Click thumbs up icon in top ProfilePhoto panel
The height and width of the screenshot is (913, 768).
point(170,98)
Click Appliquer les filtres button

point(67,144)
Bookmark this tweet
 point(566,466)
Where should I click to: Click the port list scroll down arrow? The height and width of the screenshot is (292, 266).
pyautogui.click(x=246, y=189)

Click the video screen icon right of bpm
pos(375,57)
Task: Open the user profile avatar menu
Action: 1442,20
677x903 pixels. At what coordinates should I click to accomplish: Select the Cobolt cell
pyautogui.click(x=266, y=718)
◇ ◇ ◇ ◇
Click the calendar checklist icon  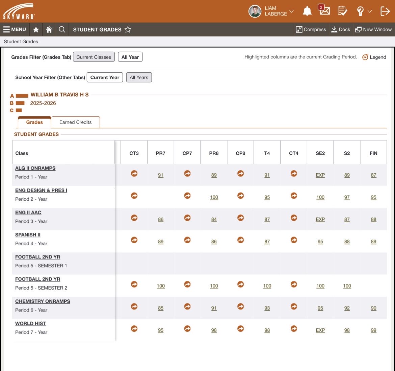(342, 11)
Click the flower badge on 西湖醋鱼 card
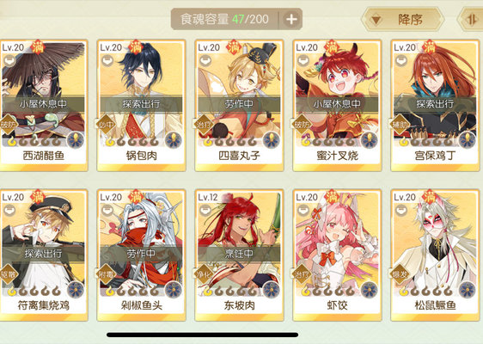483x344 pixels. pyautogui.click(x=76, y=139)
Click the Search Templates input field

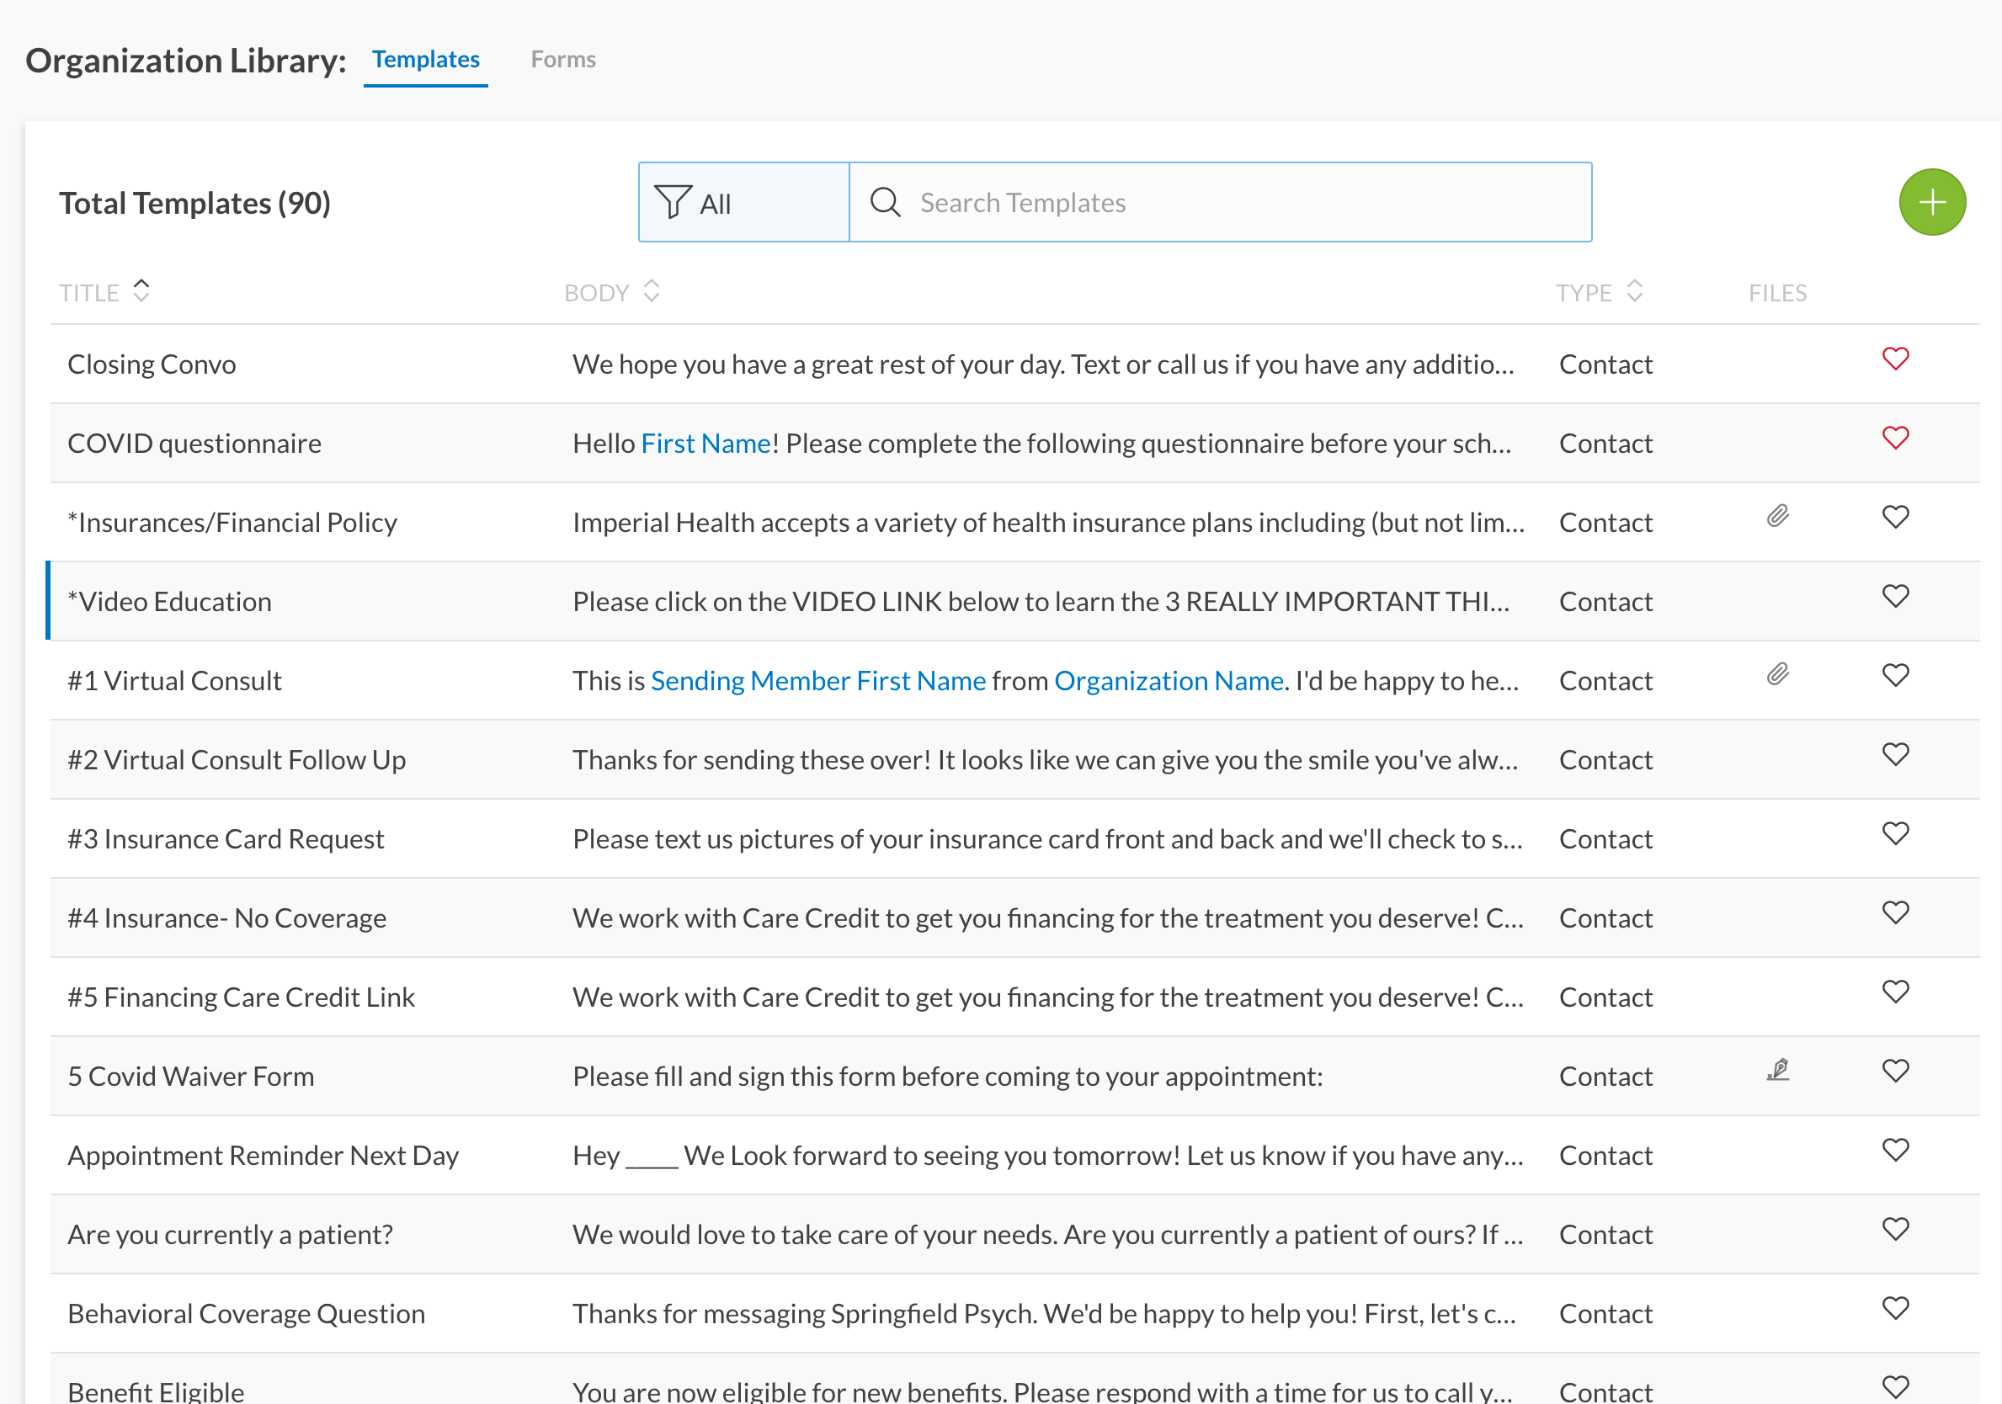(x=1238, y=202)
◇ ◇ ◇ ◇
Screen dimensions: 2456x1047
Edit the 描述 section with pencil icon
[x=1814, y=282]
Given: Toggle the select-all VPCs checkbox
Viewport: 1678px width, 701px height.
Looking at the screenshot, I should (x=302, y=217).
◇ ◇ ◇ ◇
Exercise description: Reproduce the part that opens with the line containing "Where should I" and closes with the line containing "pyautogui.click(x=266, y=718)", putting "camera icon" in place of "video screen icon" and leaving everything else as it is.

Result for this task:
Where should I click to: Click the port list scroll down arrow? The height and width of the screenshot is (292, 266).
pyautogui.click(x=246, y=189)

Click the camera icon right of bpm
pos(375,57)
Task: Open the user profile avatar menu
Action: 1442,20
677x903 pixels. At what coordinates should I click to accomplish: Select the Cobolt cell
pyautogui.click(x=266, y=718)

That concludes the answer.